The exhibition consists of the author’s works and the documentation of the court processes, which is made collectively. Only documentary materials are presented at the opening, afterwards the space is gradually filled with artists’ individual works. The process of filling in the space is accompanied by the discussions, screenings, performances and seminars. Court Experiment is an installation-in-process, which by imitating cyclic unfolding of the trails against the activists, addresses the subjects of political actions within the field of articulation between art, knowledge, and politics.
The exhibition presents the works by Yevgeniya Belorusets, David Chichkan, Ksenia Hnylytska, Nikita Kadan, Yulia Kostereva, Yuriy Kruchak, Vasyl Lozynskyy, Lada Nakonechna, Mykola Ridniy, Oleksiy Salmanov, Oleksandr Wolodarsky, and Anna Zvyagintseva. The court drawings, photos and installation of documentary material by Anatoliy Belov, Yevgeniya Belorusets, Oleksandr Burlaka, Nikita Kadan, Dmytro Myronchuk, Viktor Wolodarsky, and Anna Zvyagintseva. The exhibition is organized by curatorial union Hudrada.










Stills from video of Lada Nakonechna









Stills from video of Yevgeniya Belorusets







________________________________________________________________
The opening of a photographic exhibition “32, Gogol Street” in Kyiv
The exhibition will last from November 26 until December 22 in the framework of the
project “Court experiment”
organized by the Visual Culture Research Centre in Kiev in cooperation with curatorial association HUDRADA and supported by transit.at and Erste Stiftung.
It is dedicated to everyday life of residents of a dilapidated house in the historic center of Kyiv, and received a prestigious award of the Royal photographic society and “The Guardian” in September this year.

Photographer Yevgenia Belorusets spent more than three years taking photographs in this house and interviewing its residents, to capture their everyday life, their chores and recreation, interior of their dwellings. The project is complemented by sociological research conducted by Anastasiya Ryabchuk. Its goal is to draw public attention to the situation with residents of the house on 32, Gogol Street as well as of similar houses in Ukraine and to support residents in their struggle for decent living conditions.
In the historic centre of Kyiv - on 32, Gogol Street – there is a run-down house where people are forced to live for more than two decades even though it was declared by the city authorities as “unfit for living”. The house is too worn out to be reconstructed and must be torn down. In such a situation, according to the Ukrainian housing code, residents should be evacuated and given flats of equivalent size in other buildings within the city limits. This is just one of the numerous cases of violation of a basic human right to housing and adequate living conditions. Some of the people managed to leave the house, but those who do not have any financial means to find housing elsewhere remain. They regularly write letters to city authorities, initiate court trials and protest events, but their demands for decent housing remain unanswered.

**DATA EXCERPT**

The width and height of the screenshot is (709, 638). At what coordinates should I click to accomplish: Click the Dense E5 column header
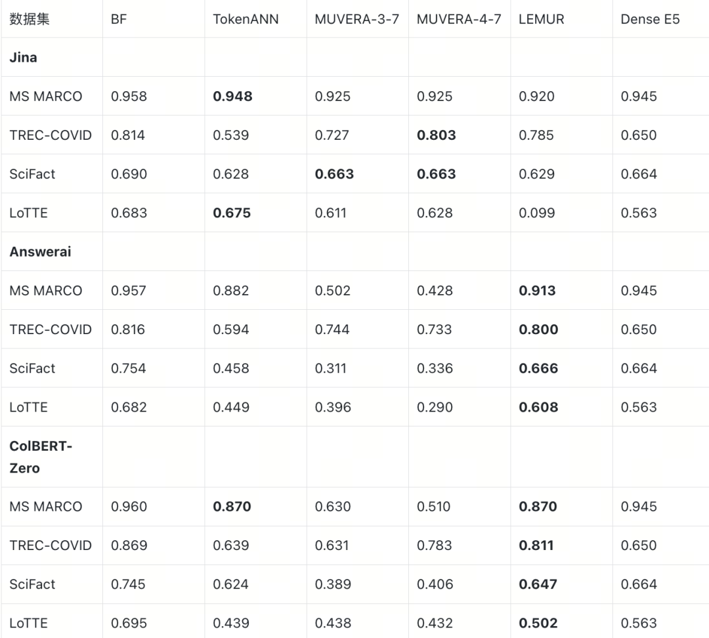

**WRITTEN INSTRUCTION**
Decide whether each statement agrees with the text about the Court Experiment exhibition, answering yes or no and quoting the words of the text that settle it: 1. Only documentary materials are on view at the opening. 2. The photographer spent under two years taking pictures in the house on Gogol Street. 3. The house on 32, Gogol Street can still be reconstructed.

**CORRECT ANSWER**
1. Yes: "Only documentary materials are presented at the opening"
2. No: "spent more than three years taking photographs in this house"
3. No: "The house is too worn out to be reconstructed and must be torn down."